(Your goal): Rewrite the part of the records that opens with the line containing "Open the three-dot options" and closes with the line containing "pyautogui.click(x=244, y=287)", both included, keeping every request and all other text as it stands. Scale each coordinate in the answers by 1.85, rounding to whole numbers with halves rounded up.

[Text and element pointing records]
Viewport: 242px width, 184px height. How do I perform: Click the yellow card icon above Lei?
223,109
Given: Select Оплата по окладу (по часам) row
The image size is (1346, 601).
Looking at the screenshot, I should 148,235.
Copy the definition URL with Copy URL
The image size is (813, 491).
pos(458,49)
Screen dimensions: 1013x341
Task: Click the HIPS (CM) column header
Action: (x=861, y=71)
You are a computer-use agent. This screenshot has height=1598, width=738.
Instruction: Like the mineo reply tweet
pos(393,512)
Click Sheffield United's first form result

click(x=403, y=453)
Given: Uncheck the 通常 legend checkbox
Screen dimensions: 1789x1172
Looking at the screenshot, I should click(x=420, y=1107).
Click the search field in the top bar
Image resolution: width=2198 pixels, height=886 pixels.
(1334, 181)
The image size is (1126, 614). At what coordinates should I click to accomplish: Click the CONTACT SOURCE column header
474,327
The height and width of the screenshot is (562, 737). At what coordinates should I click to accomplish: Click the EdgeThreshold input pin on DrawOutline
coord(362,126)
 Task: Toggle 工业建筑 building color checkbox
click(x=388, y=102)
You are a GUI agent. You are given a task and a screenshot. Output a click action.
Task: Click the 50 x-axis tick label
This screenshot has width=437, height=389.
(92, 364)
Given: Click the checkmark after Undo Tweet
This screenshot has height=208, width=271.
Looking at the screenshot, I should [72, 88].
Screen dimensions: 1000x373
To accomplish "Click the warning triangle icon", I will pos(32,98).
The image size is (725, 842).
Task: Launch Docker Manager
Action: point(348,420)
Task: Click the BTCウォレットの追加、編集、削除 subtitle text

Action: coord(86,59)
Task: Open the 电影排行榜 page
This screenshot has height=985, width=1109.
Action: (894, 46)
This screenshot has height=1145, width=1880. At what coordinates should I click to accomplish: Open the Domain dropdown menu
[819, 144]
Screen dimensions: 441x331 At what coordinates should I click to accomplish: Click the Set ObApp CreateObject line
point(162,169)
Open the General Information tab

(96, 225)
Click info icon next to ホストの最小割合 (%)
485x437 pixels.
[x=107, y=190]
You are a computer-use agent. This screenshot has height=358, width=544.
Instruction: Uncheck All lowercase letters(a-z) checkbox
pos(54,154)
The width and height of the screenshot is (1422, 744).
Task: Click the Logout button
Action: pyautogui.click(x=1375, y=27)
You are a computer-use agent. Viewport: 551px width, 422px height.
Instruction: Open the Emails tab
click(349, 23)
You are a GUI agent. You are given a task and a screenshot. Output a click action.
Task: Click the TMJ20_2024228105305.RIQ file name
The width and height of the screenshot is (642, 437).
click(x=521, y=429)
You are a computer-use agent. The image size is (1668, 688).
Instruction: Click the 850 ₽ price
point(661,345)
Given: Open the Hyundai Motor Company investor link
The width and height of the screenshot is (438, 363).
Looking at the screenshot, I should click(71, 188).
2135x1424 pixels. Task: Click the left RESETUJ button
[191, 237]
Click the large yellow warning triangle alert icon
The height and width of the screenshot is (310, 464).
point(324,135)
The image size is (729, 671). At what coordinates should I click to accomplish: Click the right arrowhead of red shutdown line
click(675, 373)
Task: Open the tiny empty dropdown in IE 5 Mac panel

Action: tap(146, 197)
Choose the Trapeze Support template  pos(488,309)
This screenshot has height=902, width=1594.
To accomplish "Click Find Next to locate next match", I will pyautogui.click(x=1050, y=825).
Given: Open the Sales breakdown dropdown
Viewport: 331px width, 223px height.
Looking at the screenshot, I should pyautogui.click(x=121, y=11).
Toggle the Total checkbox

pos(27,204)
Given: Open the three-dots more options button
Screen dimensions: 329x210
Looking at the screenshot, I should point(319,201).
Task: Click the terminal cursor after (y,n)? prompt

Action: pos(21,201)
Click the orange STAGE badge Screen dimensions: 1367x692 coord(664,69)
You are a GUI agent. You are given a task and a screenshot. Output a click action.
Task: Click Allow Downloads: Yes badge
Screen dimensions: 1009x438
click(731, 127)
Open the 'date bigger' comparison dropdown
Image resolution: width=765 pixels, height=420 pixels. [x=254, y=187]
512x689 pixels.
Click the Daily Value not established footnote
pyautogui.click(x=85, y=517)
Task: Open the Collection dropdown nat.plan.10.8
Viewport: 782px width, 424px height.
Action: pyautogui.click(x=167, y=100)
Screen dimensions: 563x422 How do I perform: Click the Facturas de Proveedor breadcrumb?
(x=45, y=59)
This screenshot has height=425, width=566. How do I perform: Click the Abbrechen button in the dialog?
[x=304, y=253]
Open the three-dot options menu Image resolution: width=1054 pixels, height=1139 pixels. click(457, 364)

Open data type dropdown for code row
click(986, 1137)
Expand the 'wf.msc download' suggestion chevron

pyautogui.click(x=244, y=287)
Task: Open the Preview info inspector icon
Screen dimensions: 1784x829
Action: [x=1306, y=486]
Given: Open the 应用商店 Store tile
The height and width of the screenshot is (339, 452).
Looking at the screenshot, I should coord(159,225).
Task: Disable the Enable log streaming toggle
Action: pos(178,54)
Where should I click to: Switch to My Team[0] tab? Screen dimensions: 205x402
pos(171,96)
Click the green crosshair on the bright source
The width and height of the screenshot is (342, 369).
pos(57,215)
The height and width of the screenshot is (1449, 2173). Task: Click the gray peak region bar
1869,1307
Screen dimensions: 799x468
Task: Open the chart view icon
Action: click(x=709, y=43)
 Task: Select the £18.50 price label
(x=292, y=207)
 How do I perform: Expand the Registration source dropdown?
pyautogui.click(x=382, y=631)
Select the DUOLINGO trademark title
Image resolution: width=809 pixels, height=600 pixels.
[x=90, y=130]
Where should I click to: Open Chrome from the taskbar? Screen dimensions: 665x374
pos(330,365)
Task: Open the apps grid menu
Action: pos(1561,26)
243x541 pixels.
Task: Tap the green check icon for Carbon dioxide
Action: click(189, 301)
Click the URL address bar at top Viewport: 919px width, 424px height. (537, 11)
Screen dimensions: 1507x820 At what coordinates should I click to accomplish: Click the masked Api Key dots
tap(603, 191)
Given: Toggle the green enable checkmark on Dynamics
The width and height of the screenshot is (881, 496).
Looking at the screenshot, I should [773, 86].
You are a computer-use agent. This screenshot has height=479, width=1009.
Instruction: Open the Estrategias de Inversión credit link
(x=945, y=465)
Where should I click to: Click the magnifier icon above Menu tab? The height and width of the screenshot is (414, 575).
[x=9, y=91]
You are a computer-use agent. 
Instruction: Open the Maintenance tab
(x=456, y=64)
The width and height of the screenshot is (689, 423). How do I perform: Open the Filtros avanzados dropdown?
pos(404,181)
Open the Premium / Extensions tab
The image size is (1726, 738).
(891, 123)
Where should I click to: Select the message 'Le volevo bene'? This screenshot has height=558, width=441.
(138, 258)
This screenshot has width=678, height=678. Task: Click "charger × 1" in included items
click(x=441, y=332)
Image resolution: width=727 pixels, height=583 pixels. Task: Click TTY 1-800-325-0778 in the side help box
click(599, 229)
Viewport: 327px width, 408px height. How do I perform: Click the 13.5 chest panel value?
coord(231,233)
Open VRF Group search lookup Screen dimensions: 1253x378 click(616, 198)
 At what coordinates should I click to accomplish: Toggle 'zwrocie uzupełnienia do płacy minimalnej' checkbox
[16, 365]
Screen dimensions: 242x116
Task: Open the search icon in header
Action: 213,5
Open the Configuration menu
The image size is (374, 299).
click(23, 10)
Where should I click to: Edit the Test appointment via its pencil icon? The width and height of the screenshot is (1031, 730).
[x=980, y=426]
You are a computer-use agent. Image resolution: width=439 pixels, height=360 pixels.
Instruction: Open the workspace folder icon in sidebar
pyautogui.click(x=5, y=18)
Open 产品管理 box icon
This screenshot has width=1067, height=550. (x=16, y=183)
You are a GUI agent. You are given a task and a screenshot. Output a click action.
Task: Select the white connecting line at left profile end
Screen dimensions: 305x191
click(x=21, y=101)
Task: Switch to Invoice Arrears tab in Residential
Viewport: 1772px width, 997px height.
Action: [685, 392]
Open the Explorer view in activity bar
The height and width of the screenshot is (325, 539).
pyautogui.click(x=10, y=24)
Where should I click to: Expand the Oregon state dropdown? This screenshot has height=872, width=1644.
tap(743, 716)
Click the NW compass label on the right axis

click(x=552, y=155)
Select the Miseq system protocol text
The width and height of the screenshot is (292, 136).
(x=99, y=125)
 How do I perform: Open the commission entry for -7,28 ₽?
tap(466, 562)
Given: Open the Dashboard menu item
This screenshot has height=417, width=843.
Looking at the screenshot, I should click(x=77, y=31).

(Correct answer):
Open the three-dot options menu Image resolution: width=1054 pixels, height=1139 pixels. click(845, 673)

Open data type dropdown for code row
click(1824, 2103)
Expand the 'wf.msc download' suggestion chevron

pyautogui.click(x=451, y=531)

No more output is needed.